Now here was a clinical conundrum. Even though the patient had obnoxious down to an art form, in a way you kind of felt bad for him. A hog-tie binds your wrists to your ankles behind your back. I don’t know why it’s called a hog-tie, because there’s no way to get pig wrists and ankle…or front and rear trotters, or whatever they’re called…to bend that way. Regardless, when you’re hog-tied, the only thing you can do is lie on your chest and stomach. However, the Taser darts were imbedded in his chest, one in each breast. This meant that if he tried to relax, the Taser darts would dig into his skin; if he tried to take the pressure off the darts, his legs and arms would tighten up. (Nice shootin’, Tex.)

Medically, the task was to remove the darts. If you look at a Taser dart, what you find is that it’s not a straight needle like the dart you throw at the pub. It’s got a little barb on it, just like a fish hook. This is so the dart doesn’t just fall out as the person runs away from the officer, but stays in place so the immobilizing shock of electricity can be conducted through the microthin wires connecting the darts to the battery in the gun. (Most often the wires have already been cut away by the time the patient reaches the ED).

So you can’t just pull the darts out. In most cases, you have to physically remove them. The way you do this is to numb up the skin around where the dart went in, make a small incision at the base of the dart that allows the barb to “unsnag” from the underlying tissues, and then pull it out. The wound are actually left open. Puncture wounds are more likely to get infected if you sew them up, so they’re left open to heal from the bottom up. But overall, it’s a pretty easy procedure. So easy, in fact, that a medical student can do it.

Now the way medical students cut is very tentative. They make just the barest line on the skin using the last pressure possible, so that the “incision” looks like you scratched the skin with your fingernail. Then they stand back and wonder why nothing’s happening. You’ll ask them to cut a little deeper, which they do until they see the faintest ooze of blood form the uppermost layers of the skin and ask, “Is this enough?” At some point, you usually wind up taking the scalpel yourself, while saying something wise and academic such as, “Cut like you mean it.” Eventually they get the hint, and they do just fine the next time. (This sequence is the source of the medical school dictum, “See one, do one, teach one.”)

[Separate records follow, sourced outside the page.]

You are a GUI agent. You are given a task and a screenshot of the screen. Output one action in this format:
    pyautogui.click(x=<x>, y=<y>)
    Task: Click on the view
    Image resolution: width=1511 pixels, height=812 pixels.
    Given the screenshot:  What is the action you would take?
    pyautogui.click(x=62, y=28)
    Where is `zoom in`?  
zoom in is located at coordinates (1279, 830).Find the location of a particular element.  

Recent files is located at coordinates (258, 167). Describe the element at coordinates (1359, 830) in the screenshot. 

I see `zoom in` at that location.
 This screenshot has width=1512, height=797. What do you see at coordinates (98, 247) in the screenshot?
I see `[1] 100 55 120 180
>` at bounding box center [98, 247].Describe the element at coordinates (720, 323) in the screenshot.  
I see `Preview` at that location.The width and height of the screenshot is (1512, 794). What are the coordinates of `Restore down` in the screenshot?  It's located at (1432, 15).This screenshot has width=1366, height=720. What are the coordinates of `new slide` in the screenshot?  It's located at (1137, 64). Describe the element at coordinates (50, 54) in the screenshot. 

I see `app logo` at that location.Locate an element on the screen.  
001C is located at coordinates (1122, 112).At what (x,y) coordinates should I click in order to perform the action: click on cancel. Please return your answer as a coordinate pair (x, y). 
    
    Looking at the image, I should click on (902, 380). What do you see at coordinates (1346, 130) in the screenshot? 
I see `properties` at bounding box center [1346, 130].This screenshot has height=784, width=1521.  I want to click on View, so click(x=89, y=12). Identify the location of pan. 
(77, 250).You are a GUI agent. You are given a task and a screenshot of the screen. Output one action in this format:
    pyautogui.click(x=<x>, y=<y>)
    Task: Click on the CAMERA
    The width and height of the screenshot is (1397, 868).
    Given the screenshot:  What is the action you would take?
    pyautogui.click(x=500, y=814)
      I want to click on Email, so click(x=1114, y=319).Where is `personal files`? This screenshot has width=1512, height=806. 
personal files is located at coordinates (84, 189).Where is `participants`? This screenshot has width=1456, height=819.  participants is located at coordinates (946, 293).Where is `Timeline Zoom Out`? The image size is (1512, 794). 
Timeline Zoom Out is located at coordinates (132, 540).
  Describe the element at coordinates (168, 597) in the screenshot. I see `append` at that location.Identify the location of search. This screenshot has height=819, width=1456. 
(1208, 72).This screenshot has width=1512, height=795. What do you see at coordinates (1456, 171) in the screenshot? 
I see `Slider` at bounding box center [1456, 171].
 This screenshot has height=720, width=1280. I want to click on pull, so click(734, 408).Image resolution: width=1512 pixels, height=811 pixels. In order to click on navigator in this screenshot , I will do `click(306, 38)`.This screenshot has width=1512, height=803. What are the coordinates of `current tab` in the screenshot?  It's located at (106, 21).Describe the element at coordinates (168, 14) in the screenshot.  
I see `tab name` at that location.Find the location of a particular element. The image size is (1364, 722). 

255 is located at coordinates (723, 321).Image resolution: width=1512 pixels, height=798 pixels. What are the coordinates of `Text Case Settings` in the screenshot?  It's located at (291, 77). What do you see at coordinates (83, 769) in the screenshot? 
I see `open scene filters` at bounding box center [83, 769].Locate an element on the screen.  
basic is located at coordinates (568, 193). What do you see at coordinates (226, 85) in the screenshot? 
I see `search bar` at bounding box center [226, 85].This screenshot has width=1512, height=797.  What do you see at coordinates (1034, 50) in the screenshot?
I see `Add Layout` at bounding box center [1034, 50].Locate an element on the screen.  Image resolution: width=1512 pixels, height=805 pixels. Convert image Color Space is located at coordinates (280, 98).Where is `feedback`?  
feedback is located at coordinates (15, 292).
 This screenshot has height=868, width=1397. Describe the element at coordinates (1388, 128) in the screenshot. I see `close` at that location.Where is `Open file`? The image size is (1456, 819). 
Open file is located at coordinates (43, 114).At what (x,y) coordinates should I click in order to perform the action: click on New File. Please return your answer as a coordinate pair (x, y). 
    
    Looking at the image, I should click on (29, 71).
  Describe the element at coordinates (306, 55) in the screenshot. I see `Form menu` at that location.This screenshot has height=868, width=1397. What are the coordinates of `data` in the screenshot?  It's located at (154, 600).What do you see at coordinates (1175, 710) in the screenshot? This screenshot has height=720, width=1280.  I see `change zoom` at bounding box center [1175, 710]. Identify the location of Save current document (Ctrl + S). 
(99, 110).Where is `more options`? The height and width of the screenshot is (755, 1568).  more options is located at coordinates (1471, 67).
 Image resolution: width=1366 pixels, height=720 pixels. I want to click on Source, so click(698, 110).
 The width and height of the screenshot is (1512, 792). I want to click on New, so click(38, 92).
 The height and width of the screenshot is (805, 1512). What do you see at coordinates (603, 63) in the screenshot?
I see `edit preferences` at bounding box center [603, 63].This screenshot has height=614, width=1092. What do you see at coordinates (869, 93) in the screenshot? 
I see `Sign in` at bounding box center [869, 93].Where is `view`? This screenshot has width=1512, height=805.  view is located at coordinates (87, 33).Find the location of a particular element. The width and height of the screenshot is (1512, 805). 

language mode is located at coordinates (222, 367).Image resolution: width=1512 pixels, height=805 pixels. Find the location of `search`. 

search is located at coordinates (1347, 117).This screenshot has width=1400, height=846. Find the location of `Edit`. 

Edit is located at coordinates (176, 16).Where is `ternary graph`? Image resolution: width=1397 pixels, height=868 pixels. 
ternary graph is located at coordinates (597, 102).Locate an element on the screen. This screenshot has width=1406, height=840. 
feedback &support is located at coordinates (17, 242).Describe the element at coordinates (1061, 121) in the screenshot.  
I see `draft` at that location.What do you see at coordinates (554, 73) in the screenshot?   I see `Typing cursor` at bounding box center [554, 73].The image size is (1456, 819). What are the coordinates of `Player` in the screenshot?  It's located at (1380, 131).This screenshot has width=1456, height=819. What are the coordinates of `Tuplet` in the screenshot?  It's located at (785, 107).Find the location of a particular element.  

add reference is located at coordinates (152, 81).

The patient got flipped over and cuffed face up on the bed. This made him even more upset. And while you rarely think about it, the fact is that if you are strapped to a stretcher that is not bolted to the floor and move your body violently in an effort to get up, the stretcher will bounce up and down and may even tip over on the side. This tends to unnerve medical students, who are suddenly convinced beyond the shadow of a doubt that the small incision they were about to make to remove the Taser barb is going to wind up gouging out someone’s eyeball.

Eventually, we got the darts out. Took about twenty seconds on my end, and seven minutes for the student. But she was a good soldier and did well, and she was so kind and considerate and apologetic as she worked that the patient even asked for her name and phone number. I don’t think they ever went out. It’s really hard to date in a crawl space.

1 comment:

  1. David Morehead RNMay 17, 2010 at 6:10 PM

    We had one come in with the taser dart firmly embedded in the mandible of the lower left jaw. That x-ray was AWESOME! HEENT had to be called in to get that sucker out.